Mountain View, CA  94043
Phone: 650-515-3437
Fax: 650-887-1544

Re: How large an ensemble can one build with Zookeeper?

Posted by David Pollak <fe...@gmail.com>.
JD,
When I last looked at HBase (about a year ago), the performance was lacking.
 Have there been material improvements in HBase's performance in the last
year?

Thanks,

David

PS -- If this is not the correct list for such questions, I pre-apologize.
 Just whack me with a 2x4 and I'll take the discussion off the ZooKeeper
list.

On Wed, Mar 4, 2009 at 6:02 AM, Jean-Daniel Cryans <jd...@apache.org>wrote:

> David,
>
> This is exactly what we are doing in the HBase project (www.hbase.org).
> Zookeeper is currently being integrated for our next major version and some
> parts are already in place.
>
> Regards,
>
> J-D
>
> On Wed, Mar 4, 2009 at 9:00 AM, David Pollak
> <fe...@gmail.com>wrote:
>
> > On Tue, Mar 3, 2009 at 9:33 PM, Ted Dunning <te...@gmail.com>
> wrote:
> >
> > > zookeeper is not really what you would call a scalable system because
> all
> > > transactions that are updates go through the leader for serialization.
> > > Zookeeper is, instead, a high throughput HA system. That said, the
> > > throughput of a modest zookeeper  cluster is fairly prodigous so for
> the
> > > normal application of coordinating a large cluster, these limits are
> > beyond
> > > what just about anyone needs.
> > >
> > > For other uses, though, 50 K updates per second wouldn't cut it.
> >
> >
> > I understand that Google uses Chubby (a ZooKeeper clone... or vice versa
> > :-)
> > ) as the coordination mechanism for Big Table.  Do you have any insight
> > into
> > Chubby's performance characteristics... and if it would be possible to
> > build
> > a Big Table clone that had scalability characteristics of Big Table with
> > ZooKeeper as the underlying coordinator?
> >
> >
> > >
> > >
> > >
> > > Sent from my iPhone
> > >
> > >
> > > On Mar 3, 2009, at 17:30, Chad Harrington <ch...@datascaler.com>
> > > wrote:
> > >
> > >  Clearly Zookeeper can handle ensembles of a dozen or so servers.  How
> > >> large
> > >> an ensemble can one build with Zookeeper?  100 servers?  10,000
> servers?
> > >> Are there limitations that make the system unusable at large numbers
> of
> > >> servers?
> > >>
> > >> Thanks,
> > >>
> > >> --
> > >> Chad Harrington
> > >> CEO
> > >> DataScaler, Inc.
> > >> charrington@datascaler.com
> > >> 201A Ravendale Dr.
> > >> Mountain View, CA  94043
> > >> Phone: 650-515-3437
> > >> Fax: 650-887-1544
> > >>
> > >
> >
> >
> > --
> > Lift, the simply functional web framework http://liftweb.net
> > Beginning Scala http://www.apress.com/book/view/1430219890
> > Follow me: http://twitter.com/dpp
> > Git some: http://github.com/dpp
> >
>



-- 
Lift, the simply functional web framework http://liftweb.net
Beginning Scala http://www.apress.com/book/view/1430219890
Follow me: http://twitter.com/dpp
Git some: http://github.com/dpp

Re: How large an ensemble can one build with Zookeeper?

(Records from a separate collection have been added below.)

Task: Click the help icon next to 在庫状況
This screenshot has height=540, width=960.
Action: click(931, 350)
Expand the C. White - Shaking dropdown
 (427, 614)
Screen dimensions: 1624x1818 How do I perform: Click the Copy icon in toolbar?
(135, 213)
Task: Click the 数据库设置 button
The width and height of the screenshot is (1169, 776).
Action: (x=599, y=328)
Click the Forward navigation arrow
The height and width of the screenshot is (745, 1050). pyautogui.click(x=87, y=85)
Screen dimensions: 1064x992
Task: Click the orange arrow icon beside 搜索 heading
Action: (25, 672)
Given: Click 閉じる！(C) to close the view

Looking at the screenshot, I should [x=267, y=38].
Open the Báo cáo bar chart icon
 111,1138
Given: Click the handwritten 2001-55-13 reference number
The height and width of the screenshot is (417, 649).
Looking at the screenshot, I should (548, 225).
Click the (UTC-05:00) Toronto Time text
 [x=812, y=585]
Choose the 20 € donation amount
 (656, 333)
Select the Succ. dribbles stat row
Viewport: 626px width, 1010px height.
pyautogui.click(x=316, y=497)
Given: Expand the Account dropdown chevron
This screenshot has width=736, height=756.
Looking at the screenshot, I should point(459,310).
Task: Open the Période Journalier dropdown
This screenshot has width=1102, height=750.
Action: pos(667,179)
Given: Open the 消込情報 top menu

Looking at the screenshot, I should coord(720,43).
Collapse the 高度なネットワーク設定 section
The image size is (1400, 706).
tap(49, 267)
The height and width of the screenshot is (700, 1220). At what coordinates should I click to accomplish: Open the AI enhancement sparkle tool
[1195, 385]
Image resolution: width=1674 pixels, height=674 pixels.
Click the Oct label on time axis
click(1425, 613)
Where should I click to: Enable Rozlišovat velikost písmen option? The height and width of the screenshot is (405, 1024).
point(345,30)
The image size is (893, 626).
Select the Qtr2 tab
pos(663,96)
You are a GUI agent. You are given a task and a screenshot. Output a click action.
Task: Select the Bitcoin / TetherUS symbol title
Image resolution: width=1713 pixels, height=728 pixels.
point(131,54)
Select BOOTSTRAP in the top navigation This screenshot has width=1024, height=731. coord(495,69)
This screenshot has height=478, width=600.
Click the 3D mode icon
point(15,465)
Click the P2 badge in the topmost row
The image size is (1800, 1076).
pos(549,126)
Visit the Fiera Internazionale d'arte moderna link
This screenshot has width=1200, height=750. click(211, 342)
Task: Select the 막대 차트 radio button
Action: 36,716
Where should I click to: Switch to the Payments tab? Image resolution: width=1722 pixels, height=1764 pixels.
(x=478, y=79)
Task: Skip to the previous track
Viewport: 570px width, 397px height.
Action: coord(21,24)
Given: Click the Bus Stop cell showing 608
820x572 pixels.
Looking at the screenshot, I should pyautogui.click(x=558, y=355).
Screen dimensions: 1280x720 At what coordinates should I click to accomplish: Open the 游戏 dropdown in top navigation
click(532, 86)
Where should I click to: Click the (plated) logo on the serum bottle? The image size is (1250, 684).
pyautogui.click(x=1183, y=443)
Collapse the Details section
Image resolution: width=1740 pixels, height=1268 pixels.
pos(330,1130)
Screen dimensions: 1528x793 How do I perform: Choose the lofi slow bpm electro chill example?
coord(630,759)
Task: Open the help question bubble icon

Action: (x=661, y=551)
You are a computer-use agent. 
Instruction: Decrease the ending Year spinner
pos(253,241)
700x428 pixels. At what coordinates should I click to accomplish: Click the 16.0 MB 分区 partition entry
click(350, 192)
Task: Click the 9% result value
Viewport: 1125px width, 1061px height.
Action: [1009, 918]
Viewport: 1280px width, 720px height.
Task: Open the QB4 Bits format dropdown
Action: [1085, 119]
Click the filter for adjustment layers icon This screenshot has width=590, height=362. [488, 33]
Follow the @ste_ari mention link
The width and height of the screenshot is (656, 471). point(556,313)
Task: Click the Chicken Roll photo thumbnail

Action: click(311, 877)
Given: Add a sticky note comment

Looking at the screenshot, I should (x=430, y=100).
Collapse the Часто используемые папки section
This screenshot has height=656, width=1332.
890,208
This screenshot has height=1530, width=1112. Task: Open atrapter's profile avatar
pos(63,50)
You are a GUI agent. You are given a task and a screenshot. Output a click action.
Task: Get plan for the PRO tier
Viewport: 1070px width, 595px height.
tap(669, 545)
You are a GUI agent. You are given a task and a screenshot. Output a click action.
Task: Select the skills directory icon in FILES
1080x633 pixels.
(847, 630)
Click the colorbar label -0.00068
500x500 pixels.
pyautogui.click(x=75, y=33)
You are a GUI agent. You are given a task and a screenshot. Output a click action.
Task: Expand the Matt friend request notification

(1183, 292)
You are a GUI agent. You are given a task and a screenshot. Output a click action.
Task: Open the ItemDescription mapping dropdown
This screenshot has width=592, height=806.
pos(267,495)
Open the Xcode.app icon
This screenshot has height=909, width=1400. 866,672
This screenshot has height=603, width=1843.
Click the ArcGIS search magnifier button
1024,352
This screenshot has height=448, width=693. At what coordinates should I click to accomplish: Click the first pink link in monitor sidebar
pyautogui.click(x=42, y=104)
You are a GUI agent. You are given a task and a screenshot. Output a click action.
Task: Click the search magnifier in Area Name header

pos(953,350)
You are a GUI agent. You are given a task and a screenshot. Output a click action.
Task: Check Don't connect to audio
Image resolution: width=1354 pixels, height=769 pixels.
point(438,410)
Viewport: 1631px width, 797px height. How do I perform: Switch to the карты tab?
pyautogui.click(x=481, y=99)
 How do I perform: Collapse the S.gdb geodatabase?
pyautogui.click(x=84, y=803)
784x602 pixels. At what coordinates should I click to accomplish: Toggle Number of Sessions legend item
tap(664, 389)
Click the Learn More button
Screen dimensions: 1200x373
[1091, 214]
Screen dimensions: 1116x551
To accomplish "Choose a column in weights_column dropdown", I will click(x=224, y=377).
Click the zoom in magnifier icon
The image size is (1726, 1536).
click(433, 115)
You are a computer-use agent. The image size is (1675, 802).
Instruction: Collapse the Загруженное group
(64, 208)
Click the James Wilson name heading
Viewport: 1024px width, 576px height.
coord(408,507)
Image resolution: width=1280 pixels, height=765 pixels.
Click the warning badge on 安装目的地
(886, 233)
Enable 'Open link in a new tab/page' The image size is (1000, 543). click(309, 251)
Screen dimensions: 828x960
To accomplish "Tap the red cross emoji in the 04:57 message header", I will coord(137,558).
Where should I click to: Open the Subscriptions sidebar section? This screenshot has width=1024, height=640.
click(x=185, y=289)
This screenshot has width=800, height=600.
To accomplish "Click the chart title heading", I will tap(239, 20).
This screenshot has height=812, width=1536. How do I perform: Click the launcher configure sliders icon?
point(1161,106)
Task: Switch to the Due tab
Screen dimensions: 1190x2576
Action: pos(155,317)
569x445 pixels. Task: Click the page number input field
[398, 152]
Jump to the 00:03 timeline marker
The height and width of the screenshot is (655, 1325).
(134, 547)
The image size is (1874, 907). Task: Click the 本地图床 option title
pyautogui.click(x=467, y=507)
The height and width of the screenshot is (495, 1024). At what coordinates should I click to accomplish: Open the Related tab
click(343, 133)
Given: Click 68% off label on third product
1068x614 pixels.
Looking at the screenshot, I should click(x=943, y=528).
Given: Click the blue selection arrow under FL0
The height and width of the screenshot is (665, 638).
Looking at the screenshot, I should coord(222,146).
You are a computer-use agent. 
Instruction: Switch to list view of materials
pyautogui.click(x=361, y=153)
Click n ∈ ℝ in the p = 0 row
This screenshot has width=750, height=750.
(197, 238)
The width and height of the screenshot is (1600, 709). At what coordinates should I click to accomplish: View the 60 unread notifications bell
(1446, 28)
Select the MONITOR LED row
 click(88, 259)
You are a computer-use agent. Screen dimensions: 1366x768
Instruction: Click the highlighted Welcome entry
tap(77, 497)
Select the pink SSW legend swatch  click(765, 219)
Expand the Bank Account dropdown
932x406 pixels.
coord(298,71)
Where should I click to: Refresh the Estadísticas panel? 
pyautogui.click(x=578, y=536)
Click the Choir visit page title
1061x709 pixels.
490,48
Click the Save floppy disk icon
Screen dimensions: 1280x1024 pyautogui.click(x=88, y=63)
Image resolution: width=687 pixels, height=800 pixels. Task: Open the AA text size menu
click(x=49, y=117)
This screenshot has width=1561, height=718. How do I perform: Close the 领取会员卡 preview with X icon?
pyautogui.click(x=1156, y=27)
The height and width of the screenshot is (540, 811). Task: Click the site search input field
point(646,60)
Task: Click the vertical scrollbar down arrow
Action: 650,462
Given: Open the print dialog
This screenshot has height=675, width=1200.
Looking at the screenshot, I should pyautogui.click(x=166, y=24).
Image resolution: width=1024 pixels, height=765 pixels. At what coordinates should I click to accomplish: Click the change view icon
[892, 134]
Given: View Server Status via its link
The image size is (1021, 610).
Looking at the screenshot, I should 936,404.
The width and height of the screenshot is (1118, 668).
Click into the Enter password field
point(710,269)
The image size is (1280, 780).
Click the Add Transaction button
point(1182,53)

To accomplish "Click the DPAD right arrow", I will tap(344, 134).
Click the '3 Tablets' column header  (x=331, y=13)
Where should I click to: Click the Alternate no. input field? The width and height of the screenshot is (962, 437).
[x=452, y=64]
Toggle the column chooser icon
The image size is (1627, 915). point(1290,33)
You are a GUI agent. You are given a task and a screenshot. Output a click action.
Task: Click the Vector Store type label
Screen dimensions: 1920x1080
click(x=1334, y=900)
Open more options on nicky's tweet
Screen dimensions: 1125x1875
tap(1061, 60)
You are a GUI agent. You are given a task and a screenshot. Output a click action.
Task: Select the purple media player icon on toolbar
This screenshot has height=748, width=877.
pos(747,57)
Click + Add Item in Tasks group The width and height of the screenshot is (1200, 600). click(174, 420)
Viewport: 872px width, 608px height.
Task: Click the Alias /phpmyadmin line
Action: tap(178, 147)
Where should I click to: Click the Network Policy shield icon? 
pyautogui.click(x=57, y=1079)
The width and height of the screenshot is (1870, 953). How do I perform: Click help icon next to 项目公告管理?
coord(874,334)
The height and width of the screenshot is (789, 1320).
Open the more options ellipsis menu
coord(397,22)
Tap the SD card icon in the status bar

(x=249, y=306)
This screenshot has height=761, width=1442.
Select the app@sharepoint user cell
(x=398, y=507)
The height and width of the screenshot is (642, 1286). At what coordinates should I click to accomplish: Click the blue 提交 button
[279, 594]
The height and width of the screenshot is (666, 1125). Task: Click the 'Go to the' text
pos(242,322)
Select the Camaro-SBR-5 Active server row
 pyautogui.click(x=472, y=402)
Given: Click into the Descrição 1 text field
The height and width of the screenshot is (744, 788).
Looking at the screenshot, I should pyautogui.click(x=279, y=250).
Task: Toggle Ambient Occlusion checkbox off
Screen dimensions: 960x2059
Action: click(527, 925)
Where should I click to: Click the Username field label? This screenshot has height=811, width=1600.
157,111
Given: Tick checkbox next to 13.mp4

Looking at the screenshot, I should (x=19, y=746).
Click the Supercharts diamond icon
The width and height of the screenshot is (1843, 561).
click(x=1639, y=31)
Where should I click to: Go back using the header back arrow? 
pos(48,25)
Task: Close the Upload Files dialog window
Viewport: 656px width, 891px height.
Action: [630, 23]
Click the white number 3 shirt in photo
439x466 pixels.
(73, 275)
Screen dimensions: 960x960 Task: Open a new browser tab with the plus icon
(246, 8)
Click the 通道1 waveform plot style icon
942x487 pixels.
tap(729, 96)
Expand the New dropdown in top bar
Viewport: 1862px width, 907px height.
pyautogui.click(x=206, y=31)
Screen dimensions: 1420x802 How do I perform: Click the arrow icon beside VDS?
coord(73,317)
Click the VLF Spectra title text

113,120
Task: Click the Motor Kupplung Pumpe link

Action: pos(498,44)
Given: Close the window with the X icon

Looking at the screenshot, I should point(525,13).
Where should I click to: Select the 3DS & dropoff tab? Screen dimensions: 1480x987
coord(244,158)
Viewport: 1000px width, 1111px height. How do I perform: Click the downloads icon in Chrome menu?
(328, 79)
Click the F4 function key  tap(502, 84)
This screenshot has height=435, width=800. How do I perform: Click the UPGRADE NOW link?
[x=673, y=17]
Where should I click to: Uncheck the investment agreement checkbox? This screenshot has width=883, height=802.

Posted by Jean-Daniel Cryans <jd...@apache.org>.
David,

This is exactly what we are doing in the HBase project (www.hbase.org).
Zookeeper is currently being integrated for our next major version and some
parts are already in place.

Regards,

J-D

On Wed, Mar 4, 2009 at 9:00 AM, David Pollak
<fe...@gmail.com>wrote:

> On Tue, Mar 3, 2009 at 9:33 PM, Ted Dunning <te...@gmail.com> wrote:
>
> > zookeeper is not really what you would call a scalable system because all
> > transactions that are updates go through the leader for serialization.
> > Zookeeper is, instead, a high throughput HA system. That said, the
> > throughput of a modest zookeeper  cluster is fairly prodigous so for the
> > normal application of coordinating a large cluster, these limits are
> beyond
> > what just about anyone needs.
> >
> > For other uses, though, 50 K updates per second wouldn't cut it.
>
>
> I understand that Google uses Chubby (a ZooKeeper clone... or vice versa
> :-)
> ) as the coordination mechanism for Big Table.  Do you have any insight
> into
> Chubby's performance characteristics... and if it would be possible to
> build
> a Big Table clone that had scalability characteristics of Big Table with
> ZooKeeper as the underlying coordinator?
>
>
> >
> >
> >
> > Sent from my iPhone
> >
> >
> > On Mar 3, 2009, at 17:30, Chad Harrington <ch...@datascaler.com>
> > wrote:
> >
> >  Clearly Zookeeper can handle ensembles of a dozen or so servers.  How
> >> large
> >> an ensemble can one build with Zookeeper?  100 servers?  10,000 servers?
> >> Are there limitations that make the system unusable at large numbers of
> >> servers?
> >>
> >> Thanks,
> >>
> >> --
> >> Chad Harrington
> >> CEO
> >> DataScaler, Inc.
> >> charrington@datascaler.com
> >> 201A Ravendale Dr.
> >> Mountain View, CA  94043
> >> Phone: 650-515-3437
> >> Fax: 650-887-1544
> >>
> >
>
>
> --
> Lift, the simply functional web framework http://liftweb.net
> Beginning Scala http://www.apress.com/book/view/1430219890
> Follow me: http://twitter.com/dpp
> Git some: http://github.com/dpp
>

Re: How large an ensemble can one build with Zookeeper?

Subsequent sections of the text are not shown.